Reuters rapporte que le Brent est remonté autour de 104 dollars le baril après le rejet par Donald Trump de la réponse iranienne à une proposition de paix, dans un contexte où la fermeture effective du détroit d’Ormuz continue de peser sur l’offre mondiale. Pour la Russie, ce niveau de prix soutient les recettes énergétiques, même si les décotes, sanctions et contraintes logistiques réduisent le bénéfice net.
Le ministère russe des Finances a récemment annoncé la reprise d’achats de devises, principalement en yuan, du 8 mai au 4 juin.

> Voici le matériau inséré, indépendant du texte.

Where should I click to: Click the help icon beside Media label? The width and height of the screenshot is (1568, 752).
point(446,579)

Reuters indique que le volume prévu — 110,3 milliards de roubles, soit environ 1,46 milliard de dollars — est inférieur aux attentes de nombreux analystes, ce qui suggère que la manne pétrolière d’avril reste partielle.
La Banque de Russie a abaissé son taux directeur à 14,5 % le 24 avril. Cette baisse s’inscrit dans un cycle d’assouplissement, mais le niveau demeure élevé. Le régulateur reste contraint par les anticipations d’inflation, la demande budgétaire et le risque de dérapage des prix importés.

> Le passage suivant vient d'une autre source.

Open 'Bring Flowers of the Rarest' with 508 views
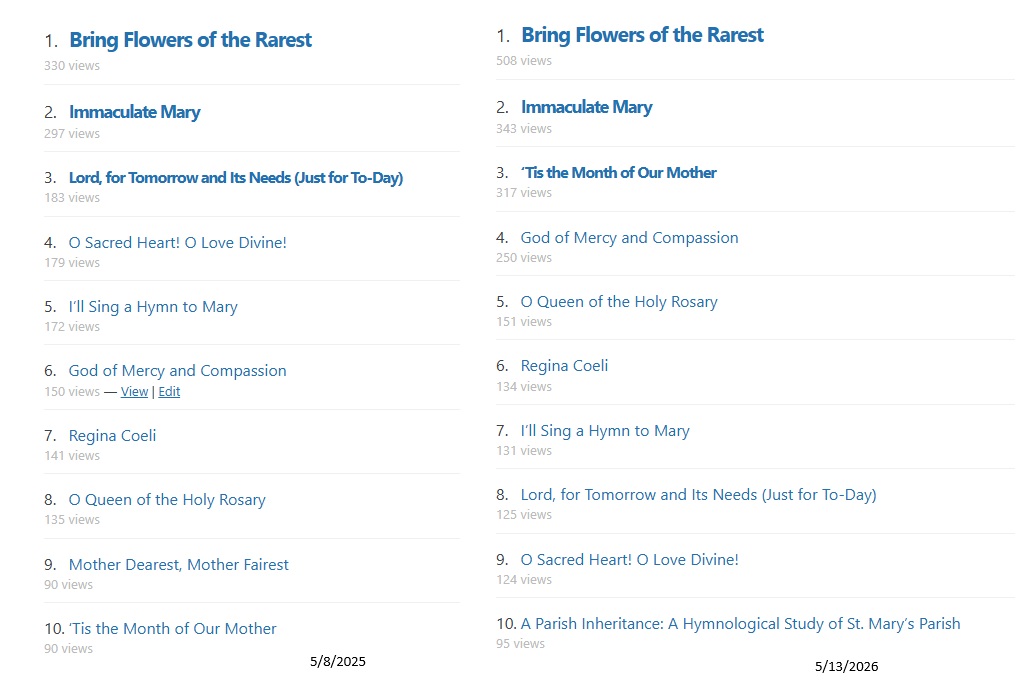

Le ralentissement économique constitue le deuxième pilier de cette lecture. Reuters a récemment souligné que l’économie russe a montré sa première contraction trimestrielle depuis trois ans, après une période de croissance alimentée par les secteurs liés à la défense. Le gouvernement russe vise encore une croissance positive en 2026, mais les marges se réduisent.
Le paradoxe du moment est donc clair : un pétrole élevé améliore la trésorerie extérieure, mais ne supprime ni les effets des sanctions ni la pression sur les entreprises, les ménages et le crédit. L’économie russe continue de fonctionner, mais avec davantage de frictions, de contrôles et de dépendance aux prix des matières premières.